A simple gratitude practice for the hard days... and the beauty of being without
It’s all Shadyn could talk about. He and his dad - and grandparents, cousins, aunts and uncles - were going to Lake Powell. For “7 nights and 8 mornings!” To my cute 6-year-old’s mind, the trip was going to be wonderfully long, and he felt like the luckiest boy on the planet. Most of his excited anticipation revolved around Lizard Island, named by Shadyn of course. Only a canoe ride away from the houseboat and home to countless lizards, it was any boy’s dream (apparently) and had been the highlight of the vacation last year.

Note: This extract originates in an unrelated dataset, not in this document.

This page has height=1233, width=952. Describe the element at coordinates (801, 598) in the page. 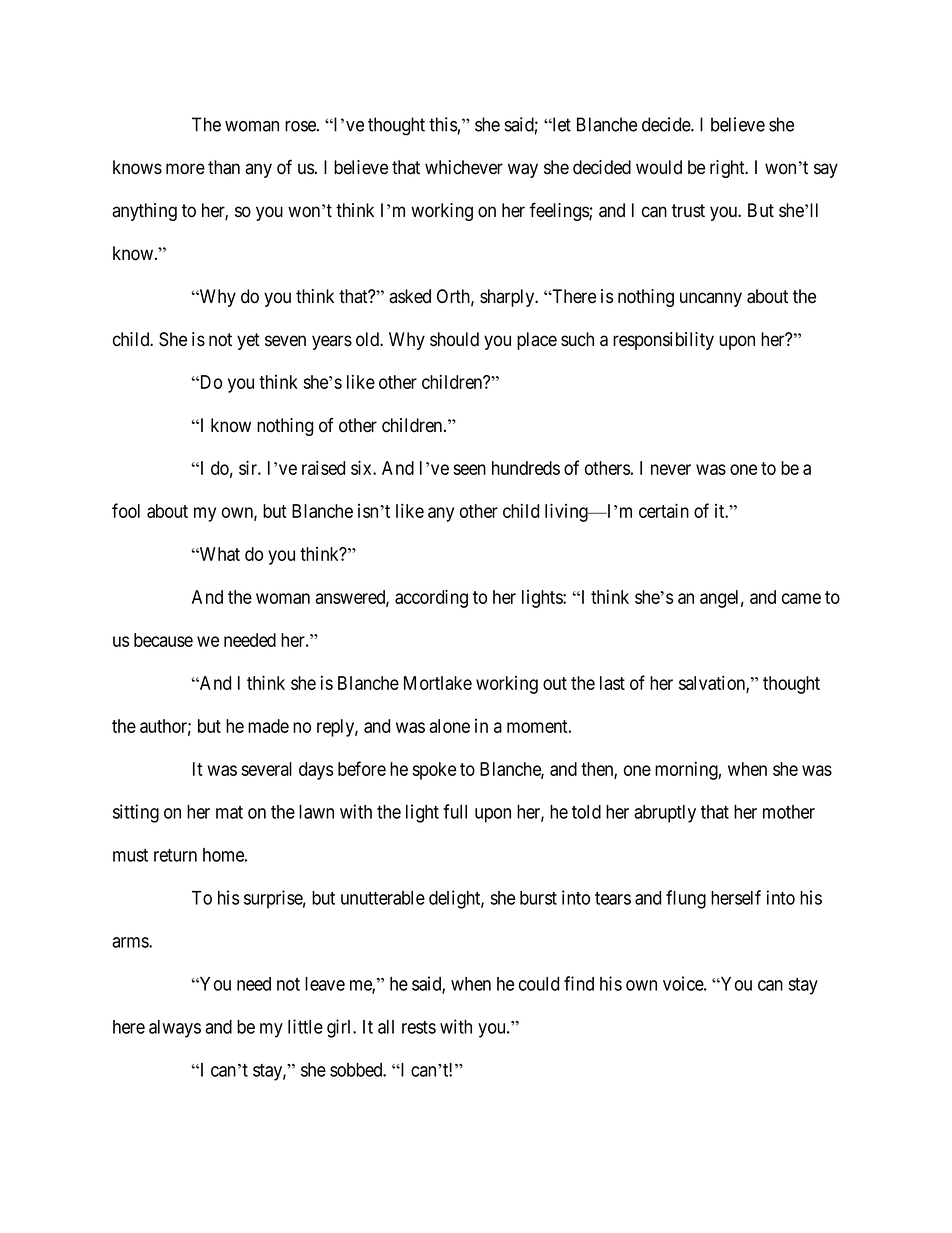

I see `came` at that location.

The buzz of excitement around Lake Powell started weeks before they ever left for their “7 nights and 8 mornings” of boat rides, smores, and swimming. And then it went with them into the truck, down the driveway, and along on their adventure, leaving our home as quickly as it had come. Without that adrenaline of excitement in the air and half of my family gone, I felt emptier than I expected I would.
Holding onto positive vibes
Like many times before, I was glad they were able to go and, at the same time, sad I couldn’t go with them. But the heat, my crutches and/or wheelchair, and my unpredictable and usually fragile body wouldn’t have left much room for fun, even if it was supposed to be a vacation.
So I’d sent the boys off with a smile, brought out the building blocks for my little sidekick daughter who was staying behind with me, and tried to be cheerful. Our girls-only staycation was going to be quiet and restful… and free of dinner-making. :) Ready and waiting on a page in my planner was a list of projects I could fill my days with. The fridge and pantry were stocked with leftovers, freezer meals, and Top Ramen. The big pile of oranges on the shelf were ripe and ready... for my little fruit-loving toddler, of course.
The week turned out to be quiet alright. But it was anything but restful. And certainly not easy. Without my warrior and angel husband to piggyback me up the stairs at the end of the day, Naomi and I headed upstairs each night right after dinner and before I was too tired to get the two of us up to our beds on my own.
Going to bed with no one laying next to me made for sleepless nights that left my body exhausted and uncooperative. And each time I showered, alone and without the help I was used to, the suds washed down the drain along with any bit of energy I had left. Even caring for Naomi became a challenge without her big brother to help at snack time, talk her into getting a diaper change, and bring out the smiles and giggles like only he can do.
Gratitude is a good companion to have, through anytime in life, but especially hard times. And I often remind myself: when you can’t be grateful for everything, be grateful for something. But even more apparent during the week without my boys was how easy it is to be grateful for something when that something (or someone) is gone.
A new (& simple) gratitude practice
When my boys finally walked through the door with tanned skin and duffel bags dusted with red sand, I’m certain that at that moment I was the happiest (and most grateful) person on the planet. Which made me wonder if this fresh approach to gratitude was a happiness booster that could be harnessed.
So I've been spending the past few weeks imagining things out of my life, experimenting with this new gratitude practice and couldn’t be happier with the result. Actually I feel happier all around!
Making dinner at the end of the day isn’t quite such a chore when I imagine the experience without good quality, fresh food, a stove, a microwave, or access to clean water with just the twist of a tap.
Maneuvering through the minefield of Legos, play food, and stuffed animals isn’t quite so frustrating when I imagine my days without the cheerful chattering, readathons, and games of hide-and-seek that come along with them.
Being stuck in bed after yet another relapse isn’t quite so devastating when I imagine laying here without cozy blankets, a comfy bed, a loving and supportive family, and the hope that I’ll eventually be able to get back on my feet… because somehow I always am.
An open invitation
So if just trying to “be grateful” doesn’t lift your spirits as much as you’d hoped… If life feels a little too hard or a little too sad... If the happiness boost you desperately need feels entirely out of reach… Instead of figuratively adding an item or person to your “grateful for” list, picture instead what your life would be like without it.
Because while you're missing it, even for just a moment, everything changes. Gratitude isn't just something you will yourself to have, it becomes something you honest-to-goodness feel. It’s hard for things to look hard or sad when you can see how much harder or sadder they could be. And with this simple shift in perspective, your happiness level goes up a notch or two all on its own.
It’s now been weeks since my boys came home from their adventure, and I don’t think I’ll need to be imagining them away anytime soon. But when I do, I plan on it only being for a split second. (Or maybe two.) Because 7 nights and 8 mornings is far too long.